BEGIN
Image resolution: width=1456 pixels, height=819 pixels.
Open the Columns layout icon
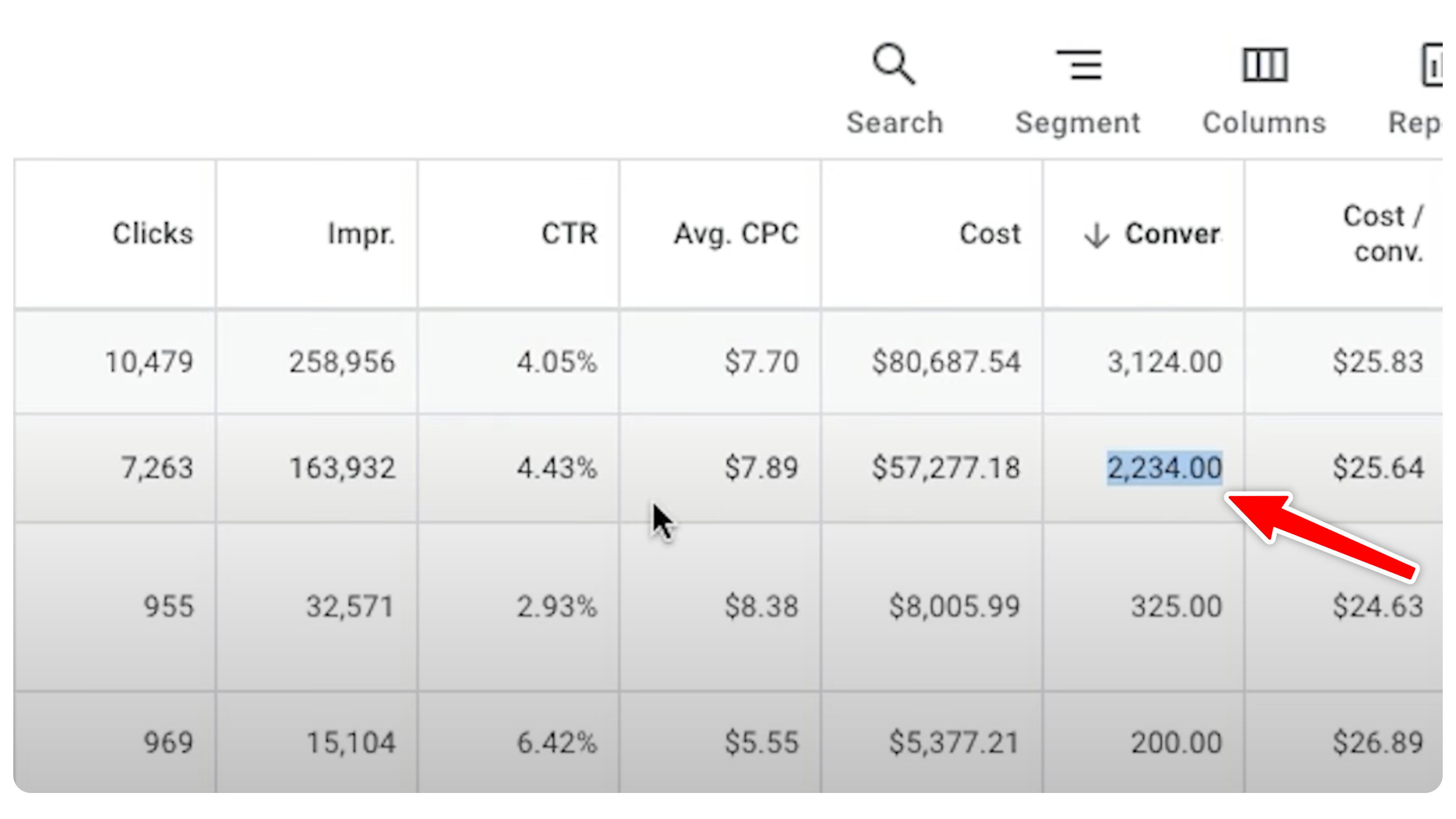pos(1264,64)
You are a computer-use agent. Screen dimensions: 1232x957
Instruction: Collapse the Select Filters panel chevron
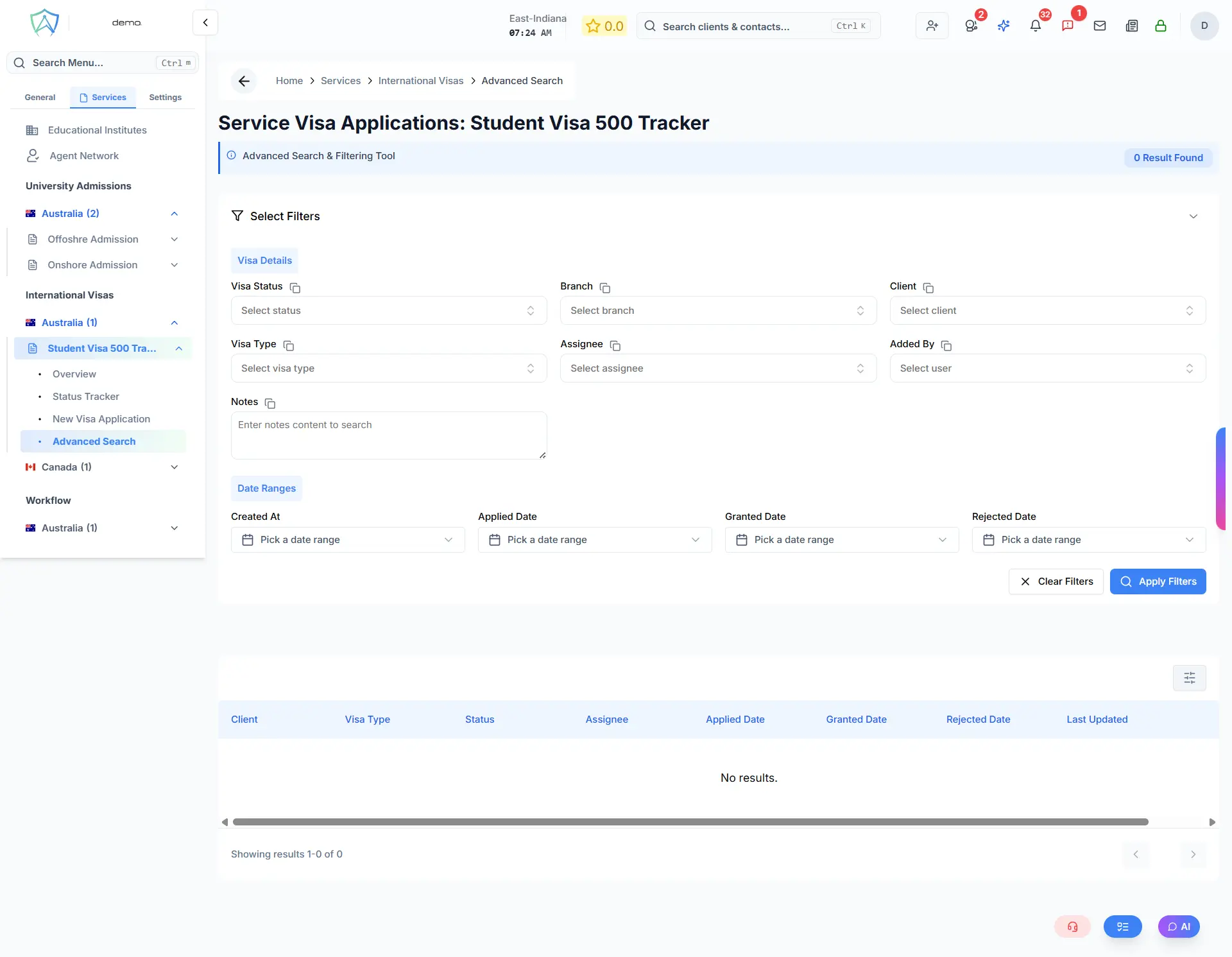tap(1194, 216)
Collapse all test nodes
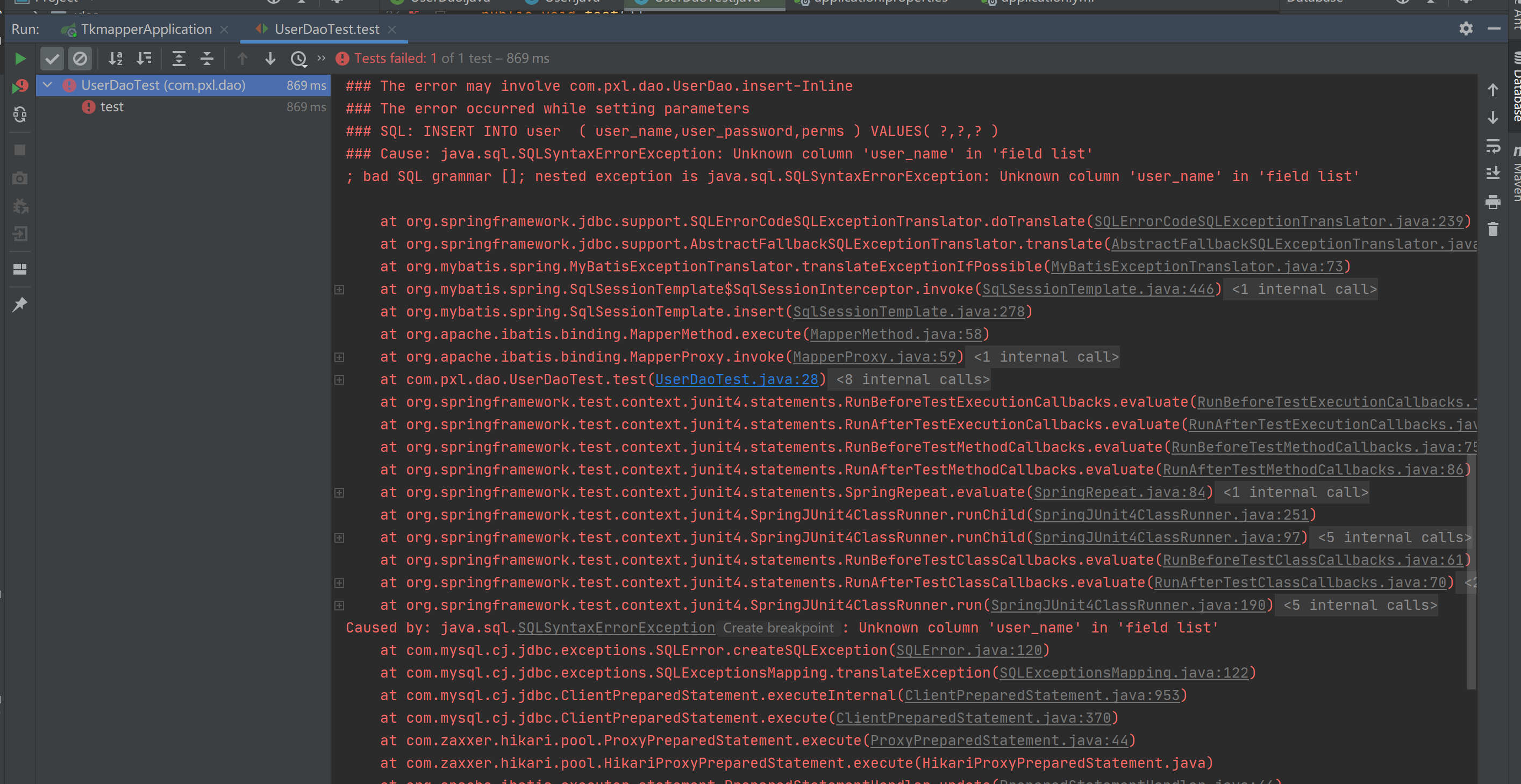The width and height of the screenshot is (1521, 784). point(206,59)
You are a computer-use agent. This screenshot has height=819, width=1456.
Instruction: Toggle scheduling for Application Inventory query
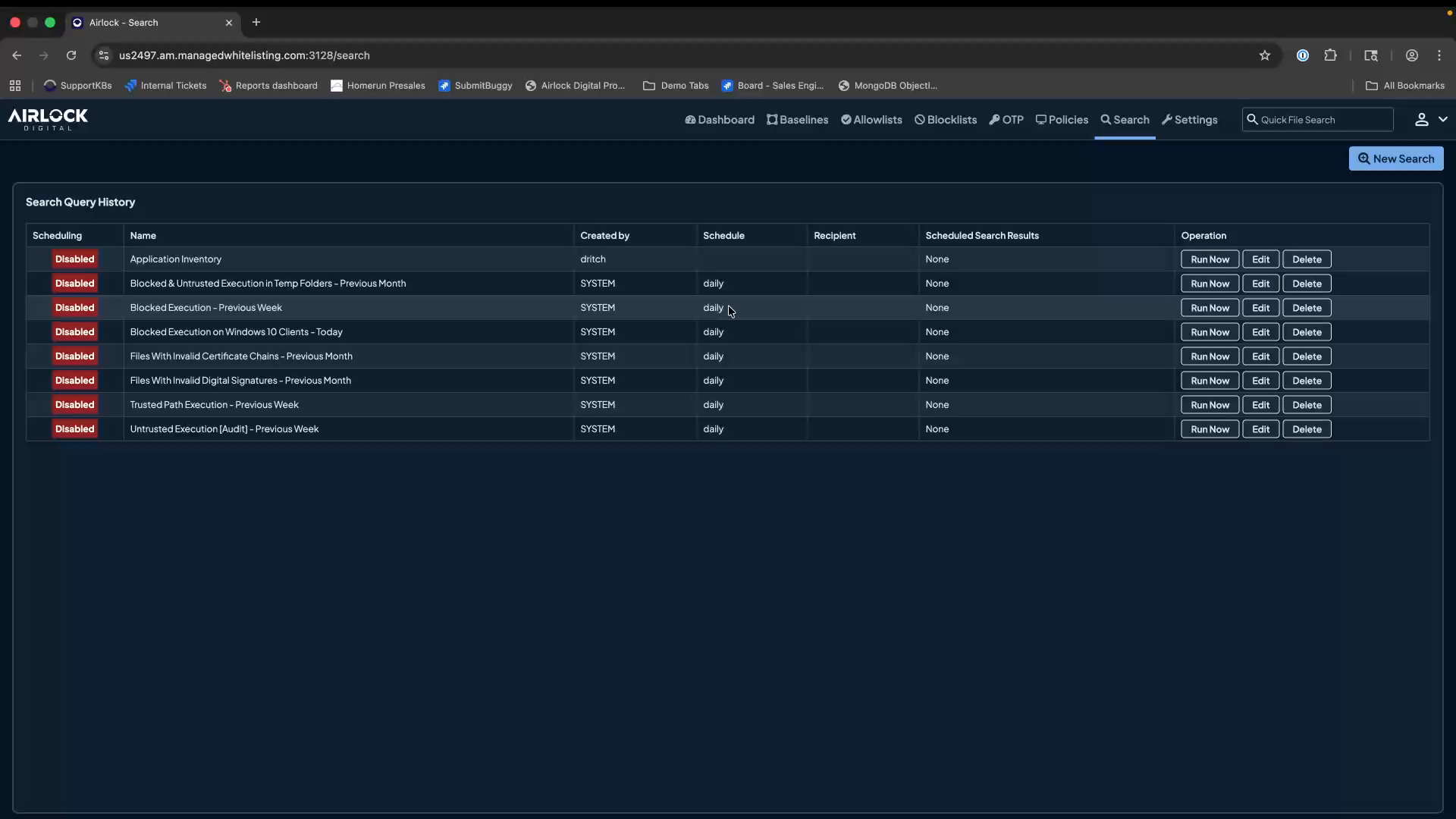click(74, 259)
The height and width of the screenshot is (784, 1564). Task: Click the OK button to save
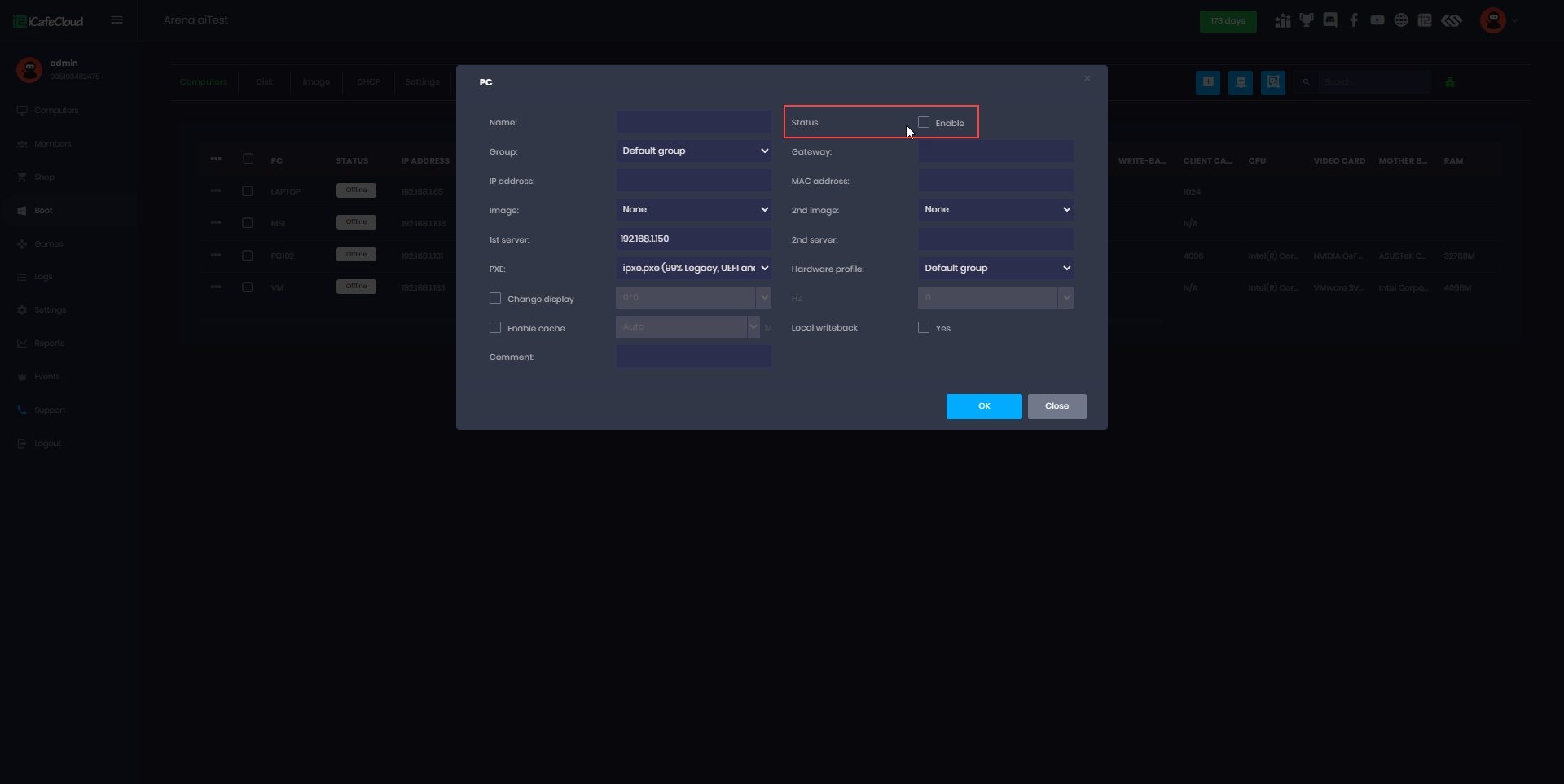point(984,405)
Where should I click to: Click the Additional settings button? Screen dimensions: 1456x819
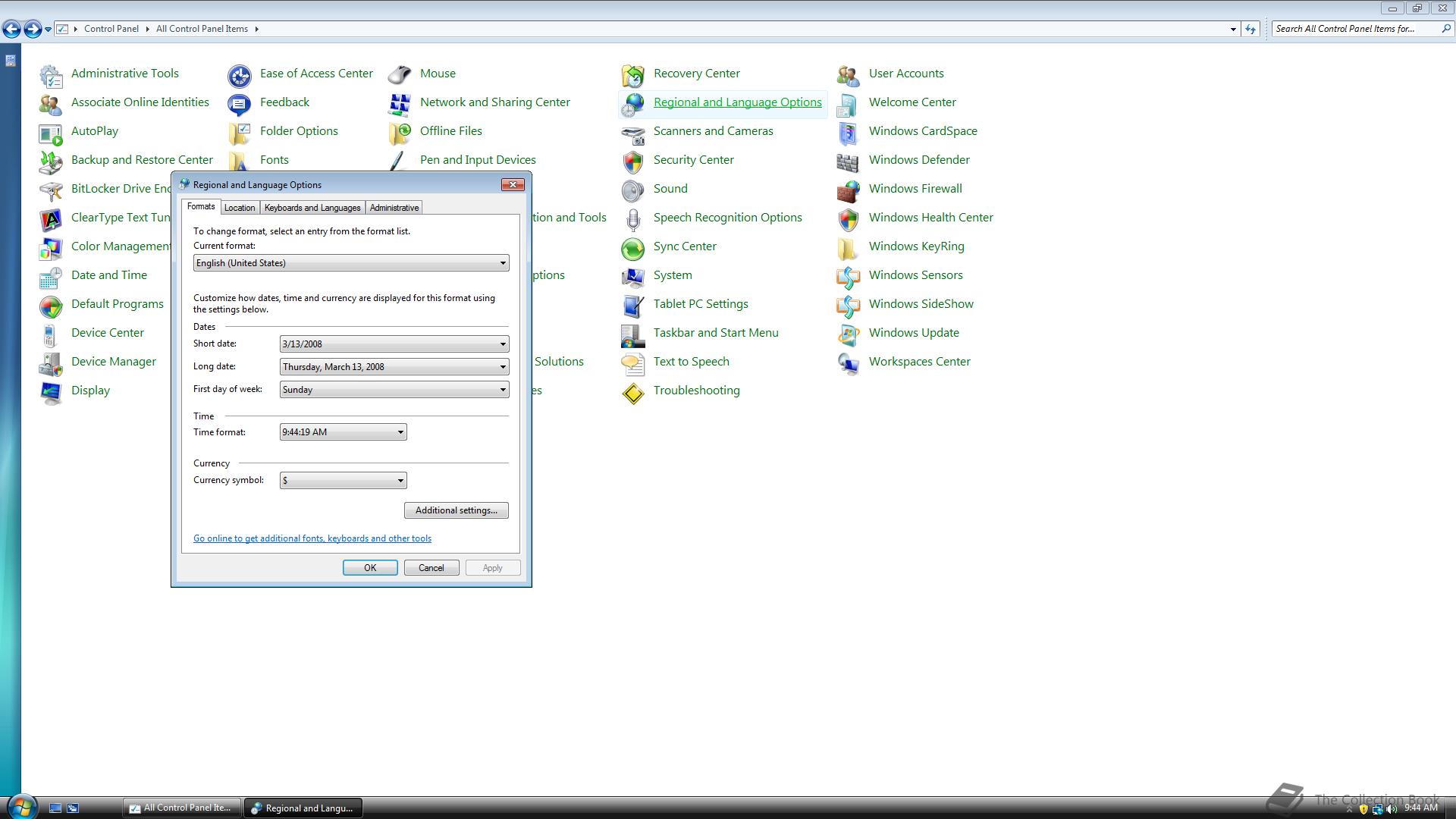pyautogui.click(x=456, y=510)
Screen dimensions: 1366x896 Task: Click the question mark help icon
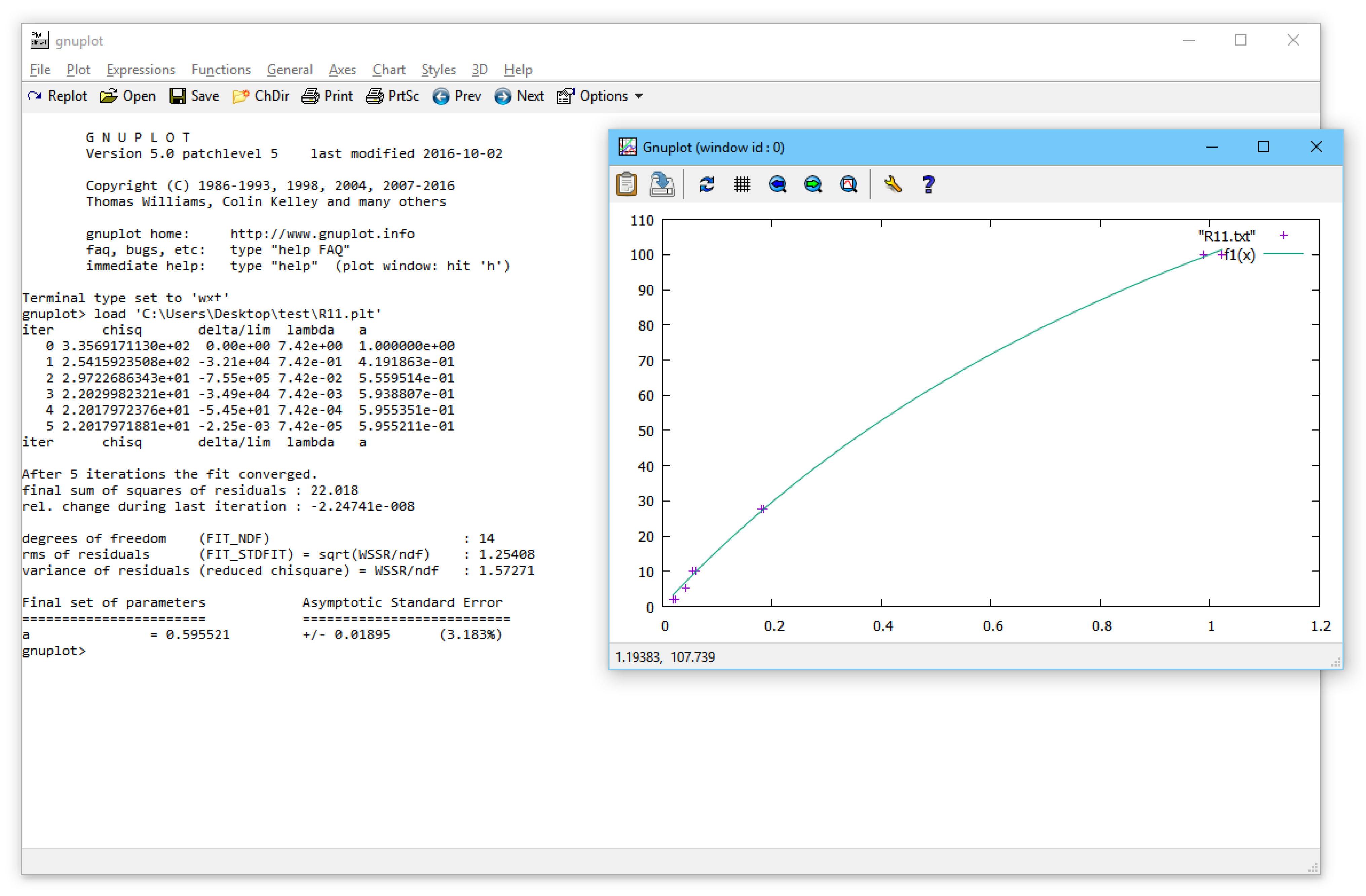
END
The copy should match each line above exactly and contain no images.

Image resolution: width=1456 pixels, height=819 pixels.
Open the Columns layout icon
pos(1264,64)
You are a computer-use agent. Screen dimensions: 1232x957
Instruction: Collapse the Select Filters panel chevron
tap(1194, 216)
Collapse all test nodes
The width and height of the screenshot is (1521, 784). point(206,59)
You are a computer-use agent. This screenshot has height=819, width=1456.
Instruction: Toggle scheduling for Application Inventory query
click(74, 259)
The height and width of the screenshot is (784, 1564). Task: Click the OK button to save
point(984,405)
Where should I click to: Click the Additional settings button? Screen dimensions: 1456x819
pyautogui.click(x=456, y=510)
Screen dimensions: 1366x896 Task: Click the question mark help icon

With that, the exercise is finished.